The Price Of A Camel Varies From 60 To 200 Piastres.
Many Good Ones Were Sold At The Camp For Eighty Piastres Each, Or About
Two Pounds Ten Shillings, English Money.
A good sheep was disposed of
for four or five piastres, or about three shillings.
There were also
some ludicrous sales. A horse in the extremities of nature, or near to
the _articulo mortis_, was sold for a piastre, eight pence; a camel, in
a like situation, was sold for a piastre and a half. A tolerably good
horse in Tunis sells at from 800 to 1000 piastres.

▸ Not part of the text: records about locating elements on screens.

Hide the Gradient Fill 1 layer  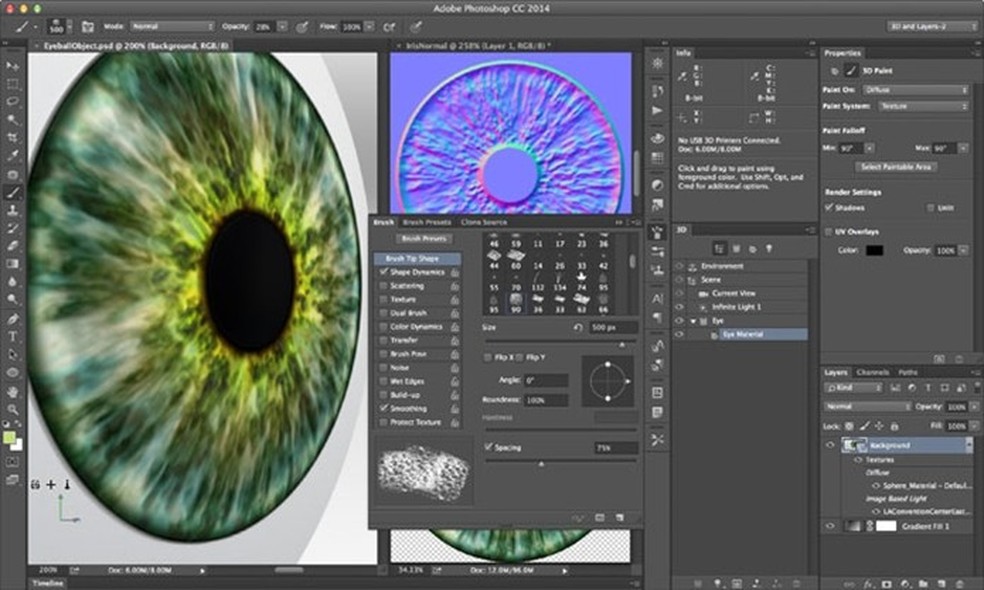(x=830, y=526)
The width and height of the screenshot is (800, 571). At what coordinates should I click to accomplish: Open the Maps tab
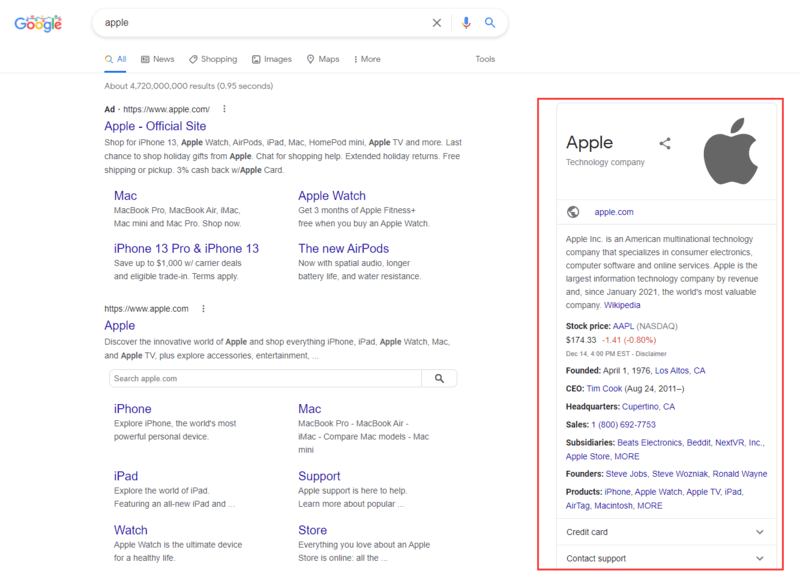click(323, 59)
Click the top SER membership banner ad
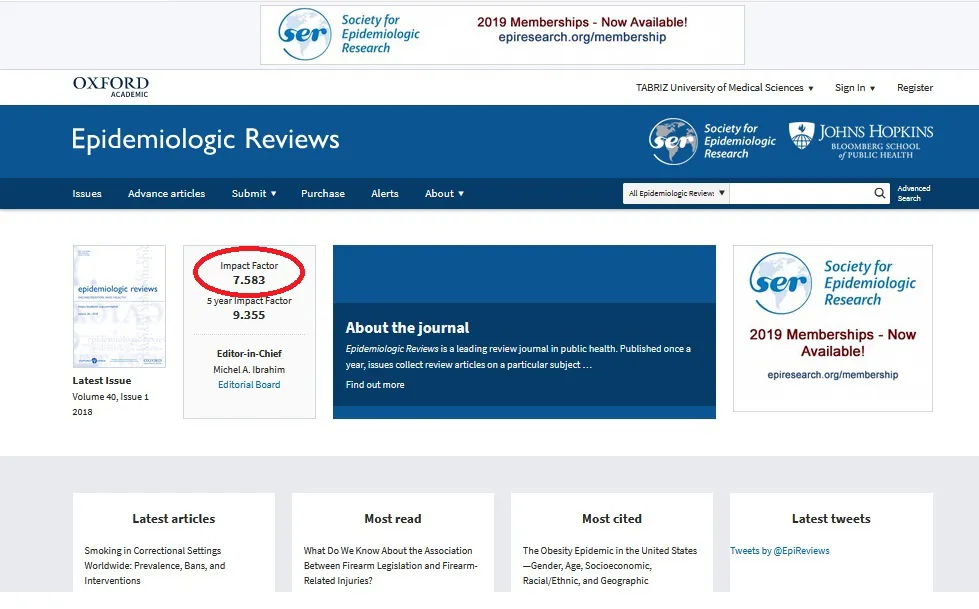 (x=502, y=35)
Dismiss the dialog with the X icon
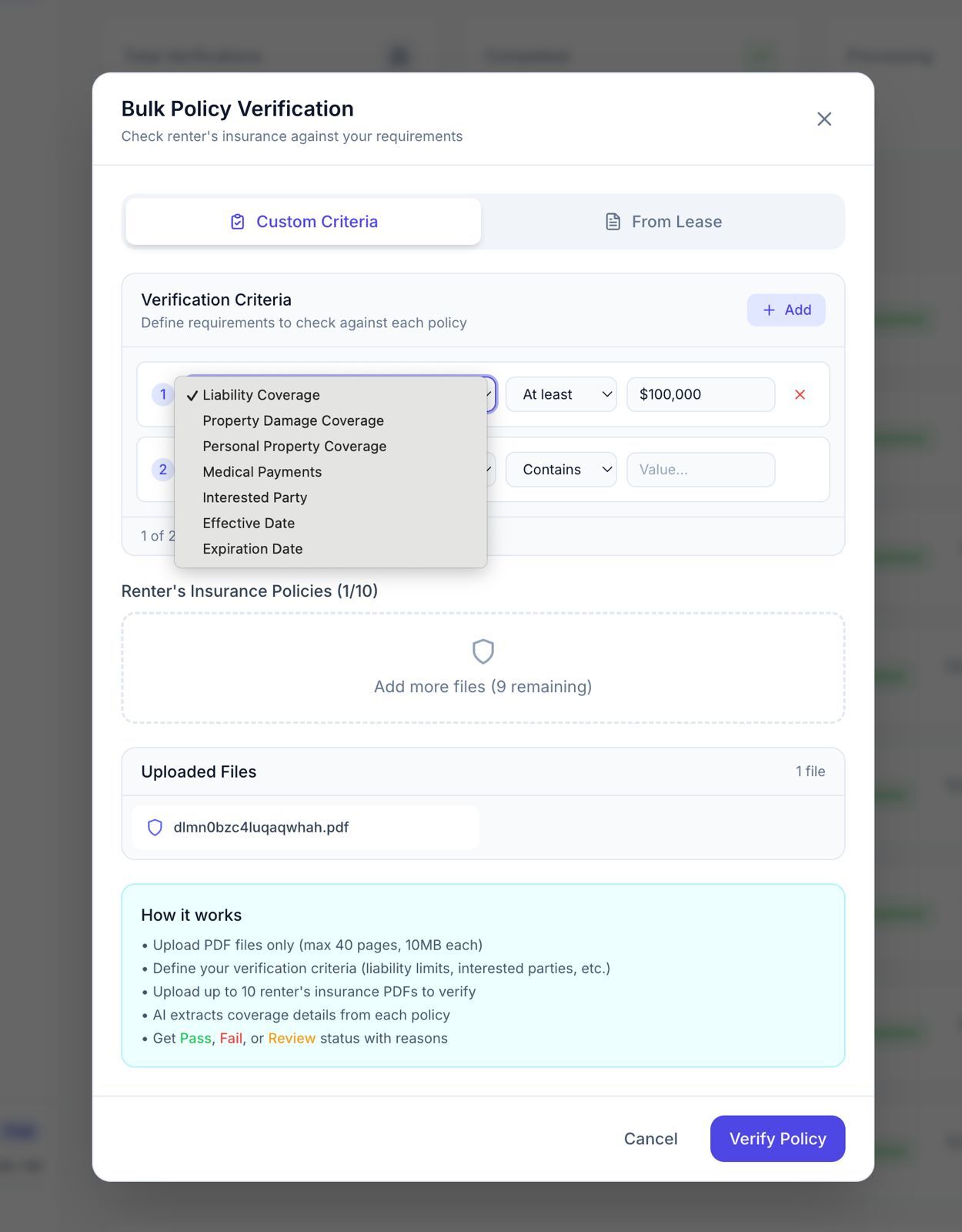962x1232 pixels. click(x=824, y=119)
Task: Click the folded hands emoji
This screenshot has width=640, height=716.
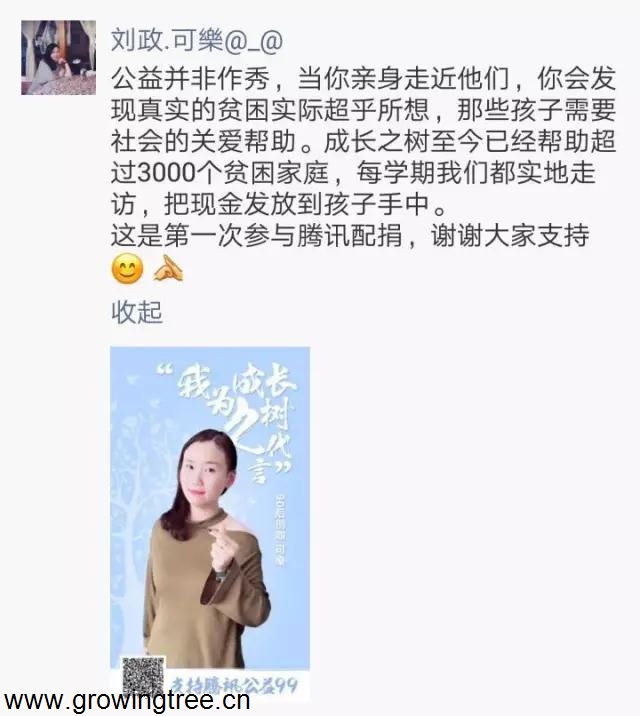Action: (x=168, y=268)

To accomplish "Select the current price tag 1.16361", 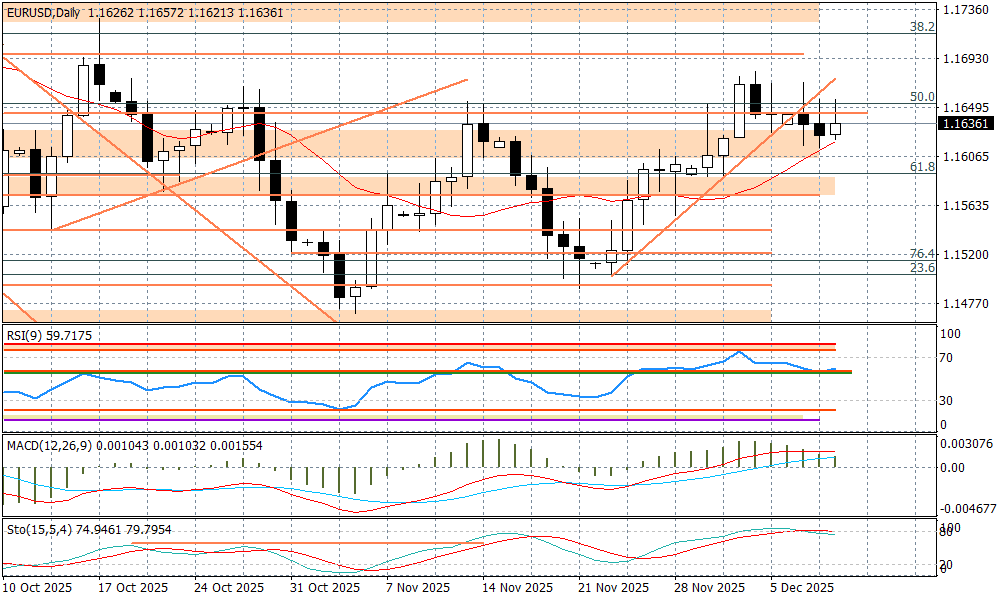I will 965,124.
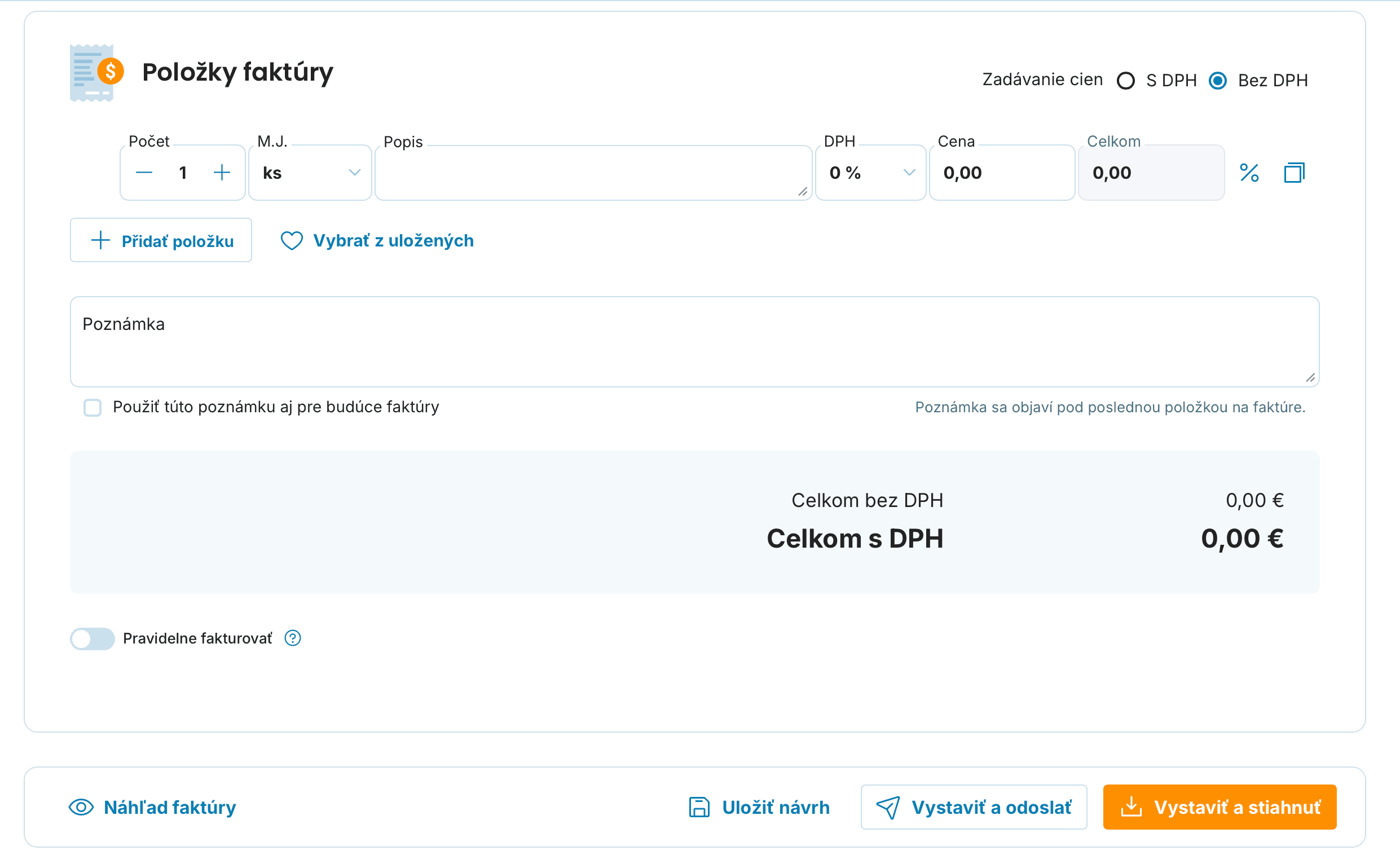1400x855 pixels.
Task: Toggle Pravidelne fakturovať switch
Action: coord(93,638)
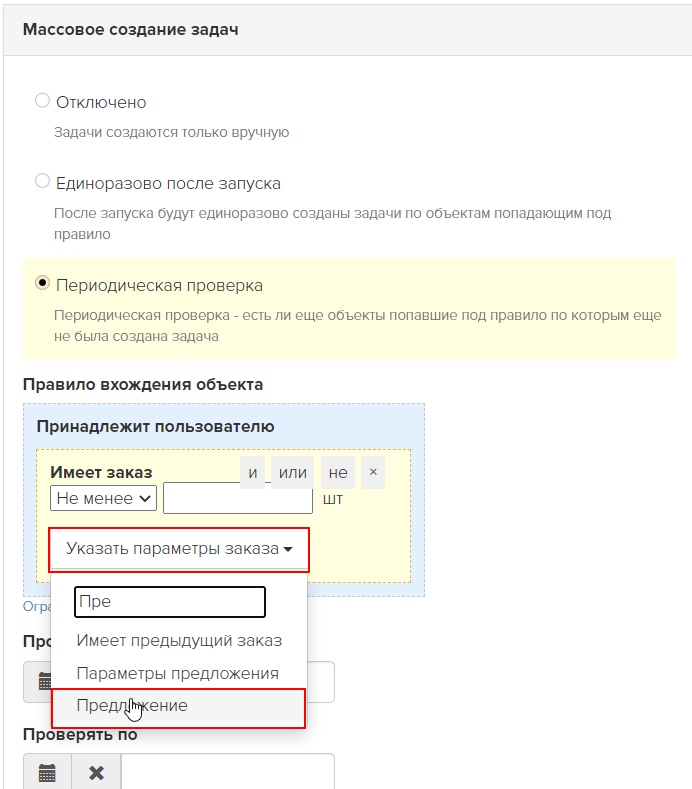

There are the remains of an aqueduct at Gilma, and several other
buildings, the capitals of the pillars being elaborately worked. It is
seen that nearly the entire surface of Tunis is covered with remains of
aqueducts, Roman, Christian, and Moorish. If railways be applied to this
country - the French, are already talking about forming one from Algiers
to Blidah, across the Mitidjah - unquestionably along the lines will be
constructed ducts for water, which could thus be distributed over the
whole country. Instead of the camels of the "Bey of the Camp" carrying
water from Tunis to the Jereed, the railway would take from Zazwan, the
best and most delicious water in the Regency, to the dry deserts of the
Jereed, with the greatest facility. As to railways paying in this
country, the resources of Tunis, if developed, could pay anything.
Marching onwards about eighteen miles, we encamped two or three beyond
an old place called Sidi-Ben-Habeeba.